I remember when growing up there was always an instruction to not get above yourself: “you don’t praise your own” was a rule of thumb and anyone who had the audacity to display self-confidence was looked upon disdainfully. Why do we do that?

Over the years I’ve had the opportunity to spend some time in other countries. Guess what? Confidence is actually actively encouraged. We as a nation have contributed immensely to society worldwide – just look at Scottish inventions and innovations. This country with its small population has resources that larger countries can only dream of. We have skills and ingenuity that have advanced modern technologies. In terms of renewable energy (which is where the future is) we are geographically ideally located to lead Europe, if not the world.

The only thing holding us back is being tied to Westminster.

Now, as a socialist I would love to see the UK take a different path from the one that it’s on. Realistically it’s time we accept that we have absolutely no influence on what is happening now or is likely to happen in the future, south of the Border.

England makes different choices from Scotland and we need to accept and respect that. What we also have to realise is that whatever England decides, for the moment at least, we are stuck with, whether we agree or not. Why do we accept this?

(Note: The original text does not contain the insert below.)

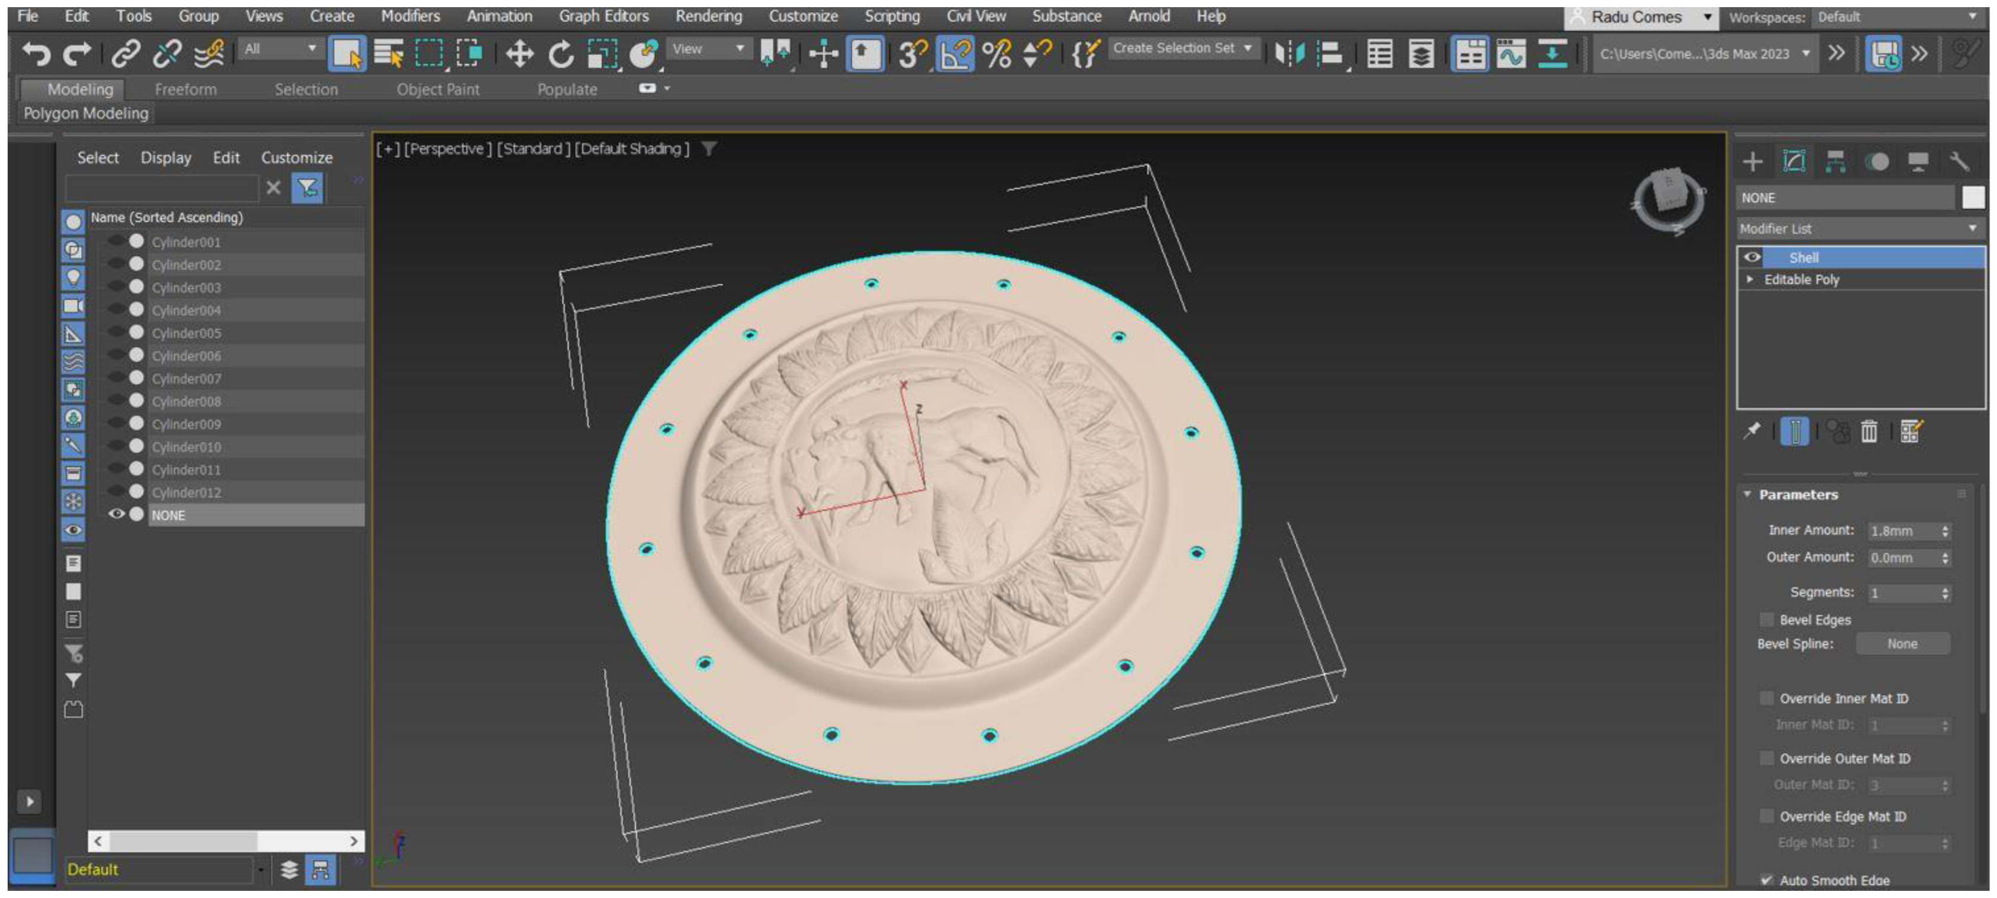This screenshot has height=898, width=1997.
Task: Enable the Bevel Edges checkbox
Action: click(x=1767, y=620)
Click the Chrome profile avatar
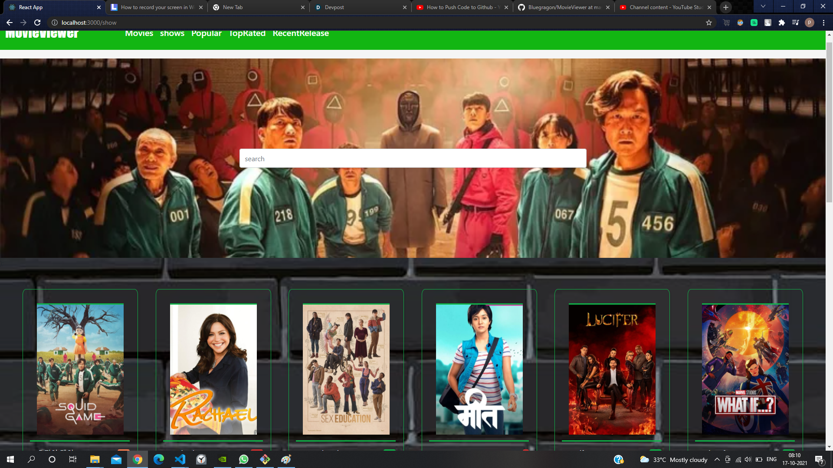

History shows that Scots emigrants have left this country with nothing and not only have they created successful lives for themselves but they have also contributed vastly to the countries that they moved to.

Now my question is this: knowing the resources we have as a nation, why do we lack the confidence to recognise that we can be incredibly successful as an independent nation?

Irene McLeod
Wemyss Bay

ALL the signs indicate that Brexit may well be a poor-compromise deal of some kind – likely World Trade Organisation rules and a hard Brexit. English voters want immigration to be tightly controlled and therefore this will mean trade, business, jobs and people’s incomes will suffer.

The Tories are negotiating a two-year transition deal from March 2019 – which means it will be March 2021 before Brexit really starts to hit people’s pockets. Scotland will be harder hit by a hard Brexit. In Scotland we have mostly hill farms rather than arable, (opposite to England); we depend on immigration to keep our population from declining; and we have no control of our resources, such as oil and gas (the profits go to big oil companies’ shareholders instead).

Funded by some billionaires, this meaningless, deluded Brexit has effectively taken over the conversation. I believe we sadly have to ride out these coming storms and keep things fluid with regard to a second indy vote. We need to wait until Brexit starts to hit people’s back pockets. I particularly dislike the smug calmness with which the Tories tell us how much they are doing and supposedly care about supporting refugees, those in poverty, small businesses or young people!

I firmly believe the EU has brought the UK prosperity. Young people have not voted for this Brexit and it’s all about past delusions. I feel angry and I don’t understand why we all have to suffer because of Tory divisions. This year or 2019 is too soon for any vote. I know its extremely hard and I wanted Scottish independence years back, but I don’t want another lost vote.

P Keightley

THE exclusion of David Mundell from Theresa May’s new-age Brexit bonding session at Chequers shows his utter irrelevance and the contempt the Tories have for Scotland.

Mundell is the political equivalent of Baldrick. It’s easy to imagine him standing in the corridor ready to make the tea or sitting under the table to be a footstool or shine shoes. Mundell is allegedly in the Cabinet to fight Scotland’s corner. He seems intellectually incapable of understanding that Brexit will be the biggest disaster for Scotland since Darien.

The purpose of May’s Chequers love-in was to give the illusion that her government isn’t racked by crisis factionalism and paralysis. May is trapped between the demands of finance capital for continued unimpeded passporting rights, and the hard-Brexit headbangers lead by Jacob Rees-Mogg demanding an end to all negotiations. These two positions are irreconcilable.

The Tories were spinning that the Cabinet were close to agreeing a position. Then up pops Donald Tusk to show the weakness and absurdity of Theresa May’s Brexit position. He has again stated there will be no cherry-picked a la carte special post-Brexit deal.

The Brexit process will end with the UK Government acceding to all EU demands. There will be an infinite transition period, with the UK having to follow EU laws with no say in their drafting.